With that in mind, it’s fitting that the first announcement would center around one of the most popular analytics services, Amazon Athena!
Amazon Athena for Apache Spark
For today’s first major announcement, Swami talked at length about the popularity of Amazon Athena, a serverless service that makes it easy to analyze data in Amazon S3 using traditional SQL. While Athena is great for simple analysis, customers have increasingly needed to adopt Apache Spark to build more complex, distributed data analytics applications. Unfortunately, this complexity requires customers to provision and maintain the infrastructure needed to run Apache Spark.
However, taking on the burden of managing Spark infrastructure is no longer necessary with the announcement of Amazon Athena for Apache Spark! This new, completely serverless offering is now generally available and will allow users to run interactive analytics workloads in Apache Spark. Best of all, it’s completely serverless and can be spun up in under one second! Its performance is up to 75 times faster than other serverless Spark offerings. Customers can now build robust Spark applications directly from Athena without any of the headaches typically associated with maintaining a Spark cluster. Pricing for this service will be based on the amount of compute usage (defined by the data processing unit, or DPU) per hour.
Amazon DocumentDB Elastic Clusters
Swami spoke about the pain points many organizations experience when scaling write operations beyond a single DocumentDB instance.

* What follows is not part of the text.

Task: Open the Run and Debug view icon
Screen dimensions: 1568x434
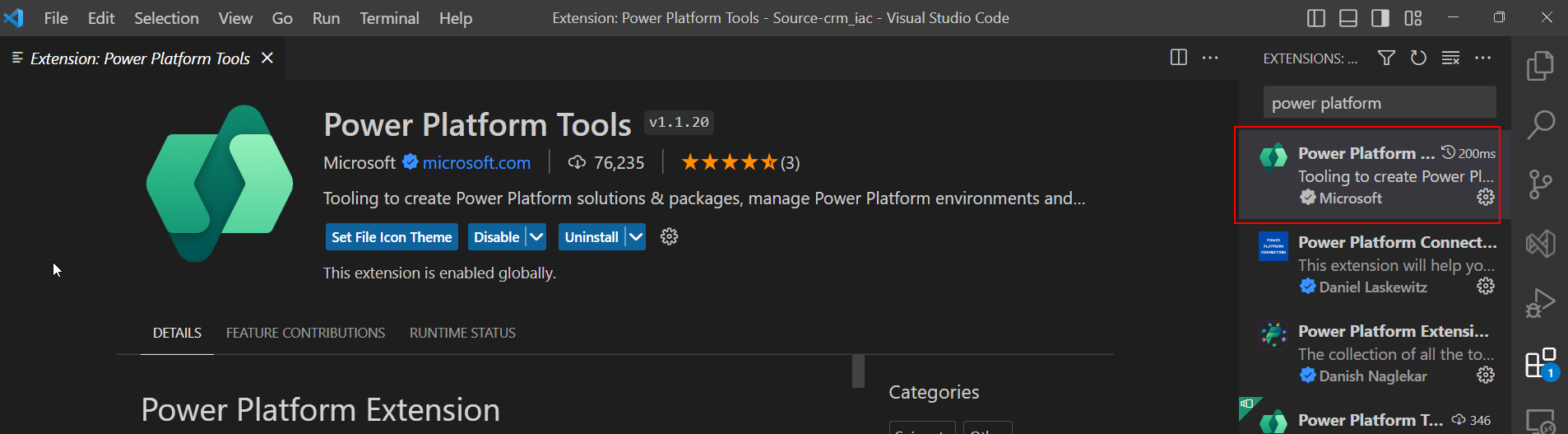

Complex sharding logic is difficult and time-consuming to implement, and customers have been clamoring for something of an “easy button” when it comes to scaling read and write operations. For these customers, the announcement of Amazon DocumentDB Elastic Clusters will come as very welcome news!
DocumentDB Elastic Clusters allow databases to elastically scale up to millions of operations in just minutes, with zero impact on application availability or performance. All of the sharding logic is handled automatically on your behalf, with each shard having its own associated compute and storage resources, all of which are managed automatically by AWS. Elastic Clusters are highly available by default and allow your workloads to scale up to millions of read/write operations per second and up to petabytes worth of storage.
Geospatial ML Support in Amazon SageMaker
One of the more exciting new announcements today was the preview release of new Geospatial ML support for Amazon SageMaker. Many organizations face challenges when it comes to finding high quality geospatial data that they can use to train machine learning models. These challenges often extend beyond simply finding this data to being able to import this data, which is usually quite large, then visualize it using tools that are typically somewhat feature-limited.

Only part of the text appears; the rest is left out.